Different people need different amounts of calories to be active or stay a healthy weight. The number of calories you need depends on whether you are male or female, your genes, how old you are, your height and weight, whether you are still growing, and how active you are, which may not be the same every day.
How should you manage or control your weight?
Some teens try to lose weight by eating very little; cutting out whole groups of foods like foods with carbohydrates, or "carbs;" skipping meals; or fasting. These approaches to losing weight could be unhealthy because they may leave out important nutrients your body needs. In fact, unhealthy dieting could get in the way of trying to manage your weight because it may lead to a cycle of eating very little and then overeating because you get too hungry. Unhealthy dieting could also affect your mood and how you grow.
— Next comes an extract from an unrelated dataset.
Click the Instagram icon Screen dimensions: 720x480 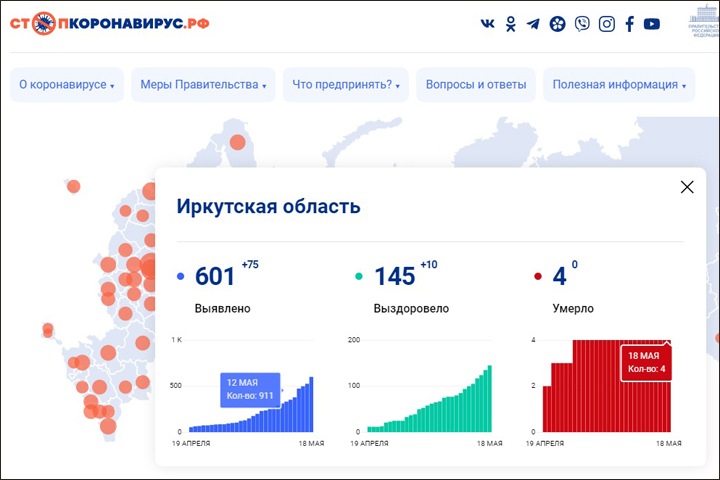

Smoking, making yourself vomit, or using diet pills or laxatives to lose weight may also lead to health problems. If you make yourself vomit, or use diet pills or laxatives to control your weight, you could have signs of a serious eating disorder and should talk with your health care professional or another trusted adult right away. If you smoke, which increases your risk of heart disease, cancer, and other health problems, quit smoking as soon as possible.If you think you need to lose weight, talk with a health care professional first. A doctor or dietitian may be able to tell you if you need to lose weight and how to do so in a healthy way.